The first step to perform a tracking simulation consists in creating or importing the lattice description of a ring or a beam line.

This is done with the Line class, which allows:

  • creating a lattice directly in python script

  • importing the lattice from a MAD-X model

  • importing the lattice from a set of Sixtrack input files (fort.2, fort.3, etc.)

These three options will be briefly described in the following.

We can create a simple lattice in python as follows:

import xtrack as xt

line = xt.Line(
    elements=[xt.Drift(length=2.),
              xt.Multipole(knl=[0, 1.], ksl=[0,0]),
              xt.Drift(length=1.),
              xt.Multipole(knl=[0, -1.], ksl=[0,0])],
    element_names=['drift_0', 'quad_0', 'drift_1', 'quad_1'])

The lattice can be manipulated in python after its creation. For example we can change the strength of the first quadrupole as follows:

q1 = line.elements[1]
q1.knl = 2.

Importing a MAD-X lattice

Xtrack can import a MAD-X lattice using the cpymad interface of MAD-X.

Assuming that we have a MAD-X script called myscript.madx that creates and manipulates (e.g. matches) a thin sequence called “lhcb1”, we can execute the script using cpymad and import transform the sequence into and Xtrack Line object using the following instructions:

import xtrack as xt
from cpymad.madx import Madx

mad = Madx()
mad.call("mad/lhcwbb.seq")

line = xt.Line.from_madx_sequence(mad.sequence['lhcb1'])

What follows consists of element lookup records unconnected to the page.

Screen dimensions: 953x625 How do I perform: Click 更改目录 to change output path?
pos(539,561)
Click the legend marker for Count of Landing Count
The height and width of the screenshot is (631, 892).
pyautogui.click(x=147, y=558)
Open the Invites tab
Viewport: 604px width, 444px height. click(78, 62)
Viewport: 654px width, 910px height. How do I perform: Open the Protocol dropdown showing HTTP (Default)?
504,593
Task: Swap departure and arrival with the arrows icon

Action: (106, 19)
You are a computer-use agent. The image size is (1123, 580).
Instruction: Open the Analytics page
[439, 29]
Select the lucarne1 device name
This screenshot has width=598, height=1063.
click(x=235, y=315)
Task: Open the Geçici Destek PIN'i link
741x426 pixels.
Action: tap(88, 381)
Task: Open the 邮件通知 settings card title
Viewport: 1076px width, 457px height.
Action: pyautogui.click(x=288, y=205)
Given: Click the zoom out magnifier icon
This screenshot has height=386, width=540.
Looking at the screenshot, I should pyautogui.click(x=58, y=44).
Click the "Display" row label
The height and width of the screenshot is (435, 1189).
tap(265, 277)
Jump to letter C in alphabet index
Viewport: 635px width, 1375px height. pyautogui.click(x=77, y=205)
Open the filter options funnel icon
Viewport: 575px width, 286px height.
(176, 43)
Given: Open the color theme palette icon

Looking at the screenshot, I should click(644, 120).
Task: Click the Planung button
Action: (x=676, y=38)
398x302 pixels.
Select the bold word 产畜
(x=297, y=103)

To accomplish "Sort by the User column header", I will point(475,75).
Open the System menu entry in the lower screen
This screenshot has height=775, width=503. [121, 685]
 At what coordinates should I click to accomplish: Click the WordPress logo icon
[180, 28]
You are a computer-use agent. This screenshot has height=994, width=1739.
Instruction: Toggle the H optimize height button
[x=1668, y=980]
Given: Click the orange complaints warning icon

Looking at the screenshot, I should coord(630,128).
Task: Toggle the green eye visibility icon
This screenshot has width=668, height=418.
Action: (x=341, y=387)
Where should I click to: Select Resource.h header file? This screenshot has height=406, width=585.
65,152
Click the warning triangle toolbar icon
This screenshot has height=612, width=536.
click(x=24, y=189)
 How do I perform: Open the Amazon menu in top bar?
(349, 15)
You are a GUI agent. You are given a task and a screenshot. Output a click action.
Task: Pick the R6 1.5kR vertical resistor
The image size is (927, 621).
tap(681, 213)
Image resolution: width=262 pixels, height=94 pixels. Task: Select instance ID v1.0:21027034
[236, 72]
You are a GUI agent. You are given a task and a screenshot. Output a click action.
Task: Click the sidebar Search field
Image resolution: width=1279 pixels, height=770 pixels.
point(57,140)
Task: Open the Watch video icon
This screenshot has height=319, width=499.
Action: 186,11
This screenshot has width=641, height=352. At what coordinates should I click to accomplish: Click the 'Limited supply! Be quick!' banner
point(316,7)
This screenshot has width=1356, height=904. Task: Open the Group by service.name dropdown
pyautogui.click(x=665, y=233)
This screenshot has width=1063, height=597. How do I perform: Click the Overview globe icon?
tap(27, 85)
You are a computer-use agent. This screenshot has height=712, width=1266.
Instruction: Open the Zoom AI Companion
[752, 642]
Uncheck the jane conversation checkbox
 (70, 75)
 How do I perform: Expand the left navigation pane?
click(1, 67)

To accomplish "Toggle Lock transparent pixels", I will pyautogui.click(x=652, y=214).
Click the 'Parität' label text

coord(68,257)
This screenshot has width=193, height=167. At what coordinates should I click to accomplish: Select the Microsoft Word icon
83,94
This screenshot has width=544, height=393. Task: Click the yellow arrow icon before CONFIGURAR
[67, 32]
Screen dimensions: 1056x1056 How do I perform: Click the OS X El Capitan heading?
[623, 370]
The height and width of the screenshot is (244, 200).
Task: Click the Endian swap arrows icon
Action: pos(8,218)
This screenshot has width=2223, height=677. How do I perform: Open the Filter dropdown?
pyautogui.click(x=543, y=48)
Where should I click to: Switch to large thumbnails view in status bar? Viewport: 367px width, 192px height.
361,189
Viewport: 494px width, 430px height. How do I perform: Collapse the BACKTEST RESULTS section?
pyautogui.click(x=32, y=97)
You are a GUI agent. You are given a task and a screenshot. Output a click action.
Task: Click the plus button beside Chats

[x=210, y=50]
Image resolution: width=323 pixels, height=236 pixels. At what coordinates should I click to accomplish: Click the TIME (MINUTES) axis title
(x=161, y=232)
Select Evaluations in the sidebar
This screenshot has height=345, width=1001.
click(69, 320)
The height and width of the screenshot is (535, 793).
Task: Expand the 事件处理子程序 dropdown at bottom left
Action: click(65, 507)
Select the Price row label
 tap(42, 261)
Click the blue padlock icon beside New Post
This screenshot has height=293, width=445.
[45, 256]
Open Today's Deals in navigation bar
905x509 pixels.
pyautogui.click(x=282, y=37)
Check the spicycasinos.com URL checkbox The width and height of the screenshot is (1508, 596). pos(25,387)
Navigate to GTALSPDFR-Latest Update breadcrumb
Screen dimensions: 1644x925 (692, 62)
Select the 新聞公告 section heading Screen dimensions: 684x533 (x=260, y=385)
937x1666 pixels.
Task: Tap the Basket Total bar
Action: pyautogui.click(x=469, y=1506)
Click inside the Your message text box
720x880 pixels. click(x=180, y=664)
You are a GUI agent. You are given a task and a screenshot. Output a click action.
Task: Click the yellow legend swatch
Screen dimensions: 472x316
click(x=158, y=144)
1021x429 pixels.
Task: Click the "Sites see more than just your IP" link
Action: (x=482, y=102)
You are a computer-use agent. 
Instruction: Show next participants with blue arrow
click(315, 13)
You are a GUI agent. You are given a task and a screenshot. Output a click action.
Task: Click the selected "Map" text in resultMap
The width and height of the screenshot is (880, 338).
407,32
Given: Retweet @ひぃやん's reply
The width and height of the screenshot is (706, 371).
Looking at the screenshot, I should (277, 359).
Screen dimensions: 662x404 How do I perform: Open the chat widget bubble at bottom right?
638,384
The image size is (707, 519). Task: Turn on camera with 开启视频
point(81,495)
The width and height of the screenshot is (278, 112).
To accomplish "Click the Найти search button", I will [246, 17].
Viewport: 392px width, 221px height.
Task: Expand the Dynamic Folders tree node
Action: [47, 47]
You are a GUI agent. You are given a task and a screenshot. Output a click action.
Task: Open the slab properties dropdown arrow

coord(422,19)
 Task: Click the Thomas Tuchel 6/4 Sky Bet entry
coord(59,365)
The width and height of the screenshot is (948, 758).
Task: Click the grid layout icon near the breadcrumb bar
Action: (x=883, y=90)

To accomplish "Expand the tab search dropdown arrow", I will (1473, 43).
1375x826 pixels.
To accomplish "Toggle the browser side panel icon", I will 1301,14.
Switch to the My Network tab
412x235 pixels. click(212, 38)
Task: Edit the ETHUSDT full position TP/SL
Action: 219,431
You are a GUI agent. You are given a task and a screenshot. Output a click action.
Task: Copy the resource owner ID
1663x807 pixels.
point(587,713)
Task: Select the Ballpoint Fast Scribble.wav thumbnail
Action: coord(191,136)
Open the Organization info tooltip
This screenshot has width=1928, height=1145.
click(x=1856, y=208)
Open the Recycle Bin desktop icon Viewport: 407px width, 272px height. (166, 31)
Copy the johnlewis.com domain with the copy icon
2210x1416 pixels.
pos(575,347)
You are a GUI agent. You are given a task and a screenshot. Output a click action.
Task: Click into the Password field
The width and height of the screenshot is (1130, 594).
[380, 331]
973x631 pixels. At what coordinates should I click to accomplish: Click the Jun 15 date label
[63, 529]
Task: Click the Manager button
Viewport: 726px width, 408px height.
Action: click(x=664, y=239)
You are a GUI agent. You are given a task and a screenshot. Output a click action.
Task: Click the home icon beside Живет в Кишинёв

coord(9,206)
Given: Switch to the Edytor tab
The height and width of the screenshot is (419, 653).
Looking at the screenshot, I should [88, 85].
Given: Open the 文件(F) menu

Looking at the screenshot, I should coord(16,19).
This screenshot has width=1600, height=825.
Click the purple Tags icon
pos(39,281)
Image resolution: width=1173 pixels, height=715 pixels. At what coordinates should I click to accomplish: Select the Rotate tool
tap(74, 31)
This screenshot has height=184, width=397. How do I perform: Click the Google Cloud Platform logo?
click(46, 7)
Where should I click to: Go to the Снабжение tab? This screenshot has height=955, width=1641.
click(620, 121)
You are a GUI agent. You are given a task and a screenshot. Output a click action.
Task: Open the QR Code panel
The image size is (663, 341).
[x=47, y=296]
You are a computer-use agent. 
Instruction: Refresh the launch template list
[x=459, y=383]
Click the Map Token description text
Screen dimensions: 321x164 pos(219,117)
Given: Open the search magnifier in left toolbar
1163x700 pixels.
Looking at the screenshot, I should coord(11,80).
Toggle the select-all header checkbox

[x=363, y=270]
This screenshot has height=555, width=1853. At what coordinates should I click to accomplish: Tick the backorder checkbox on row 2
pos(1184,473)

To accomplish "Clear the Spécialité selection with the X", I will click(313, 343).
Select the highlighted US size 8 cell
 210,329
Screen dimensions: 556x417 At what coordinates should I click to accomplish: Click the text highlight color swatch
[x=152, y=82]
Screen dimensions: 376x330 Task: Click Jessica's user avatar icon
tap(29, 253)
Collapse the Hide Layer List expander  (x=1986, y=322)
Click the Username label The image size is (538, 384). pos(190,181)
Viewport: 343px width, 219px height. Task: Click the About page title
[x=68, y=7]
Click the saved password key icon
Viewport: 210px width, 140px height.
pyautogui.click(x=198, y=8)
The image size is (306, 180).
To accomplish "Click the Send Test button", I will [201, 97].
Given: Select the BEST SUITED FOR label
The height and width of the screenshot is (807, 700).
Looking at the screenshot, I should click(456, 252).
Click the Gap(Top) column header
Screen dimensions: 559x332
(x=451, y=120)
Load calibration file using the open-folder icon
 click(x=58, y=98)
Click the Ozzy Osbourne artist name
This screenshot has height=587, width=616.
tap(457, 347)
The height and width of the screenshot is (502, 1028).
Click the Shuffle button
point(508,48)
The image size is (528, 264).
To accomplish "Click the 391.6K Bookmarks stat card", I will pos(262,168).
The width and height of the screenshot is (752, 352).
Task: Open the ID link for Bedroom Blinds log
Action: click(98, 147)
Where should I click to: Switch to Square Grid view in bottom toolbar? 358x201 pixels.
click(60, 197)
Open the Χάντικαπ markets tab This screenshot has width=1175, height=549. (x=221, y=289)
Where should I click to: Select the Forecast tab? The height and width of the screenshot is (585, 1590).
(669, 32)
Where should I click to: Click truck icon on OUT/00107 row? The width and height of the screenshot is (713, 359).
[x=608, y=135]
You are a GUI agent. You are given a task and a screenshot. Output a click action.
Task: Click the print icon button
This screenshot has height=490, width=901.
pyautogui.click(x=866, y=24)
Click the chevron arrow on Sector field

Importing lattice from sixtrack input

Xtrack can import a lattice from a set of sixtrack input files using the sixtracktools package.

Assuming that we have a sixtrack input files (fort.2, fort.3, etc.) in a folder called sixtrackfiles we can import the lattice using the following instructions:

import xtrack as xt
import sixtracktools as st

line = xt.Line.from_sixinput(st.sixinput('./sixtrackfiles'))

Once a Xtrack lattice is available, it can be used to track particles CPU or GPU.

Create a Context (CPU or GPU)

To run tracking simulations with the created lattice, we need to choose the hardware on which the simulation will run as xsuite can run on different kinds of hardware (CPUs and GPUs). The user selects the hardware to be used by creating a context object, that is then passed to all other Xsuite components.

To run on conventional CPUs you need the context is created with the following instructions:

import xobjects as xo
context = xo.ContextCpu()

Similarly to run on GPUs using cupy or pyopenl you can use one of the following:

context = xo.ContextCupy()
context = xo.ContextPyopencl()

Create an Xtrack tracker object

An Xtrack tracker object needs to be created to track particles on the chosen computing platform (defined by the context) using the Xtrack line created or imported as described above:

import xtrack as xt
tracker = xt.Tracker(_context=context, line=line)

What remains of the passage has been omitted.